In the scoped task API shown before, the await_all_tasks
method would be the only way to destroy
the Scope
type, which would not implement Drop
. This ensures that this method is ultimately
called, solving the scoped task trilemma.
Async cancellation and do
… final
are prerequisite
There was one issue with Niko Matsakis’s proposal about how undroppable types could be used for asynchronous clean up. Consider his description:
The simplest way to achieve “async drop” then would to define a trait
trait AsyncDrop { async fn async_drop(self); }
and then make the type “must move”. This will force callers to eventually invokeasync_drop(x).await
. We might want some syntactic sugar to handle?
more easily, but that could come later.
What Matsakis fails to mention in this comment is the problem of the future returned by async_drop
itself: what if you drop that future? Now the async destructor isn’t run to completion, violating
the contract. The implication is that the future returned by async_drop
must itself not implement
Drop
.
But how would you cancel a future which is not Drop
? You would need an async cancellation path
which evaluates the destructor. If a runtime wants to support tasks that have async destructors, it
would have to guarantee that it either polls all tasks to completion, or if they are canceled it
runs their async cancellation path to completion.
In other words, poll_cancel
is a prerequisite of making undroppable types work. And when Matsakis
alludes to “syntactic sugar to handle ?
more easily,” that is what do
… final
is meant to
do: it allows you to hold an undroppable type across any code block that has an early return or a
panic in it.
These are also prerequisites for unforgettable types, because you need a combination of async
cancellation and a do
… final
block to make the scoped task API asynchronously await all of
the scoped tasks by default, without resorting to the blocking emergency backstop.

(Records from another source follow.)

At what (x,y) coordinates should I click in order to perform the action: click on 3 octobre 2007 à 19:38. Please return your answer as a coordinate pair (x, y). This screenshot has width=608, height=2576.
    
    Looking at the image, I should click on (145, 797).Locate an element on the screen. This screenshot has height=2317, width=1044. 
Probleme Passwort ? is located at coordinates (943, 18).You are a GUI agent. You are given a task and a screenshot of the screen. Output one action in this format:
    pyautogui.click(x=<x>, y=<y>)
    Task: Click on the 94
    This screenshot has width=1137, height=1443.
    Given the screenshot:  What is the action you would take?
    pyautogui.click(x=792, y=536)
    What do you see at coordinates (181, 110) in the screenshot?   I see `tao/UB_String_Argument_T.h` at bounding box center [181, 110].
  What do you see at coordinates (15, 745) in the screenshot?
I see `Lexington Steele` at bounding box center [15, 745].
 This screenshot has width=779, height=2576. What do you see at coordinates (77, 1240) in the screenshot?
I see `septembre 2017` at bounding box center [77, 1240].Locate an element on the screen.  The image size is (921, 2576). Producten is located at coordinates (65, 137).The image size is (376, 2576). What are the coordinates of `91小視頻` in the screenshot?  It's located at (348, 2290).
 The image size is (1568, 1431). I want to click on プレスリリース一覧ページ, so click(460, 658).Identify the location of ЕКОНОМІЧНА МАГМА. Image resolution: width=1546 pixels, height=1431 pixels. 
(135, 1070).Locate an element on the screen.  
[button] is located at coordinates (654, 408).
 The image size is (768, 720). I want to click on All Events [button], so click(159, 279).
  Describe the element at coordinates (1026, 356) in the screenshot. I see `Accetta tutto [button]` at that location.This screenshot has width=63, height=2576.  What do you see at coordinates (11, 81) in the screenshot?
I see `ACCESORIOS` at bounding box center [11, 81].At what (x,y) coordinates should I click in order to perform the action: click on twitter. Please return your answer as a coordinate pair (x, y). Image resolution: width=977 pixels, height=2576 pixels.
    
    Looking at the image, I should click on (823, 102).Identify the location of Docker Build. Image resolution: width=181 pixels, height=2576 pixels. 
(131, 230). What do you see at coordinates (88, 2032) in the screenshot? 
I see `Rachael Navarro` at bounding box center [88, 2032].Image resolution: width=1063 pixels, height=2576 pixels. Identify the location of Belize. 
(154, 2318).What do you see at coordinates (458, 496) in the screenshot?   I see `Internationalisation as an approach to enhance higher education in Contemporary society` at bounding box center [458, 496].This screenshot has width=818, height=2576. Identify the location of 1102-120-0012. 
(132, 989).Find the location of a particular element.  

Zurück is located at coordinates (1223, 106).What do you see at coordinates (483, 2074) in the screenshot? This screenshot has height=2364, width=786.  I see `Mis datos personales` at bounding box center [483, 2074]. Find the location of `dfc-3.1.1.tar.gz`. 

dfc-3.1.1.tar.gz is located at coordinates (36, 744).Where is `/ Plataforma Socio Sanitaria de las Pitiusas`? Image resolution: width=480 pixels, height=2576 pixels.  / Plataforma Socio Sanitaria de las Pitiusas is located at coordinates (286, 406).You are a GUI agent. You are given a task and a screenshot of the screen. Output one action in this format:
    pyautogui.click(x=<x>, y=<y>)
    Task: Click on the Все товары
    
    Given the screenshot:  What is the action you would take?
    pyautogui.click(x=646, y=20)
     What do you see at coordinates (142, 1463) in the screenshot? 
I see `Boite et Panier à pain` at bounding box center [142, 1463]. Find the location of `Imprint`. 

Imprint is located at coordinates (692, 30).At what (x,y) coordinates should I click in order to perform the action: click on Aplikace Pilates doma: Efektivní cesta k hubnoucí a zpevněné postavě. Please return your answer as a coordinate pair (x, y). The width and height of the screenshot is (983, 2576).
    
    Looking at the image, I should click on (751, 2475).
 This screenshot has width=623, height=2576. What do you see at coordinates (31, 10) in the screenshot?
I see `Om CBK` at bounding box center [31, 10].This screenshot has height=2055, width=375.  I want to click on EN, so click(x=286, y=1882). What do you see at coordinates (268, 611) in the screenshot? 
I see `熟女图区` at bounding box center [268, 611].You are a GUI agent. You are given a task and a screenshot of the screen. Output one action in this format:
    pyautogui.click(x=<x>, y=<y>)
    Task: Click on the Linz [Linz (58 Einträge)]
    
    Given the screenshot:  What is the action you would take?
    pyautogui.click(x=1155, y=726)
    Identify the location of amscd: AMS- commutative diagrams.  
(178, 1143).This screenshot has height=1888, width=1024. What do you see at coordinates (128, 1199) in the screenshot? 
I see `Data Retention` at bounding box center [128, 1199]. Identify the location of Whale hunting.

What this means is that the other features in this post would also be prerequisites for either
undroppable or unforgettable types. Because either definition of “linear” types would be a massive
change to Rust, and one that seems unlikely to happen before 2027, the immediately actionable thing
to do would be to add async cancellation and do
… final
, which will allow users to perform
some sort of async clean up in the near term even without linear types.